One of our goals for building the IoT monitoring platform is to enable any IoT device and application framework to ingest data to our platform. These devices could range from low-powered, limited-computing, micro-controller-based devices like a smart home, to high-powered, high-memory, microprocessor-based devices like connected cars and set-top boxes. To provide flexibility for developers to monitor applications written on these devices, we released a public HTTPS REST API along with lightweight C/C++ and Java SDKs.
The SDKs provide as much flexibility as using the REST API and also handle buffering, batching, and serializing data. They do not depend on any third-party network library but use the application’s network communication to send data. This provides the developer complete control on when to capture and transmit data to the AppDynamics SaaS platform. Sample applications showing the use of REST API and SDK’s are available on github.

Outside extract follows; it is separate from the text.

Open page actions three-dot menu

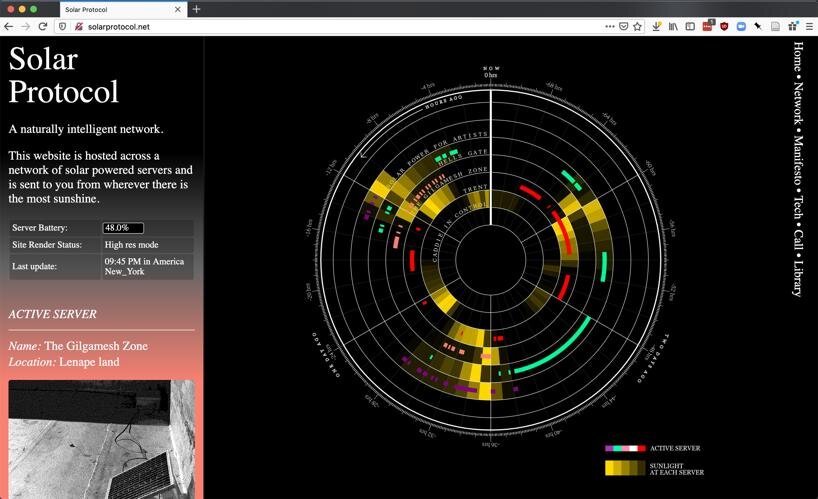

In IoT, the data generated differs by application and device type. As a result, the platform must be flexible enough to capture and visualize a variety of data.
For example, in point-of-sale devices, we want to capture payment data, items in the cart, and store information. On the other hand, with a media application running on a set-top box, we want to capture video streaming stats, number of active users, and ads displayed.

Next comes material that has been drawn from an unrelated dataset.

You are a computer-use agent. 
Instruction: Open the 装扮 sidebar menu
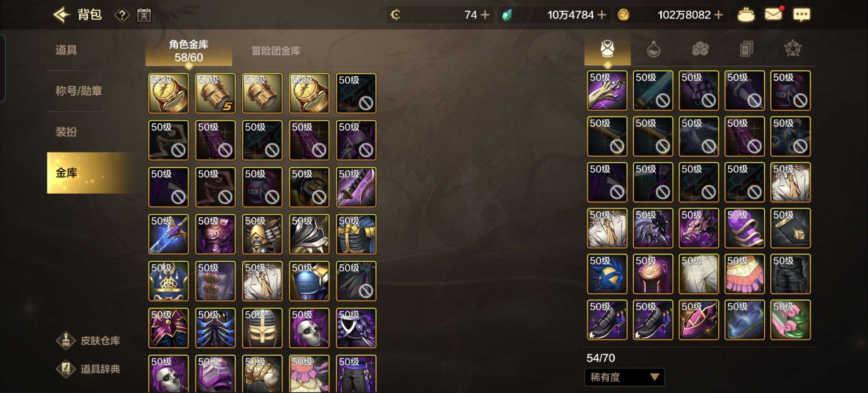66,131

In both cases, data is sent to an IoT endpoint as a beacon in JSON format. Each beacon has four constructs as outlined below. An IoT application can send one beacon at a time or batch them and send multiple beacons up to the limit defined by the platform.
Metadata gives the platform context of the device and application configuration that is generating data. Two objects that capture metadata are DeviceInfo and VersionInfo. DeviceInfo contains fields such as device name, device type, and device ID, which help identify how many unique devices are reporting data and also derive device specific stats. VersionInfo contains fields such as software, hardware, and OS version, which help filter performance data based on the different versions.
Figure 1: Connected Devices Applications
In Figure 1, the Connected Devices tab provides a list of all applications and device types that each application is running on. You can see that there are three different applications and their respective device types:
– Retail Application has device types such as point of sale and smart shelves.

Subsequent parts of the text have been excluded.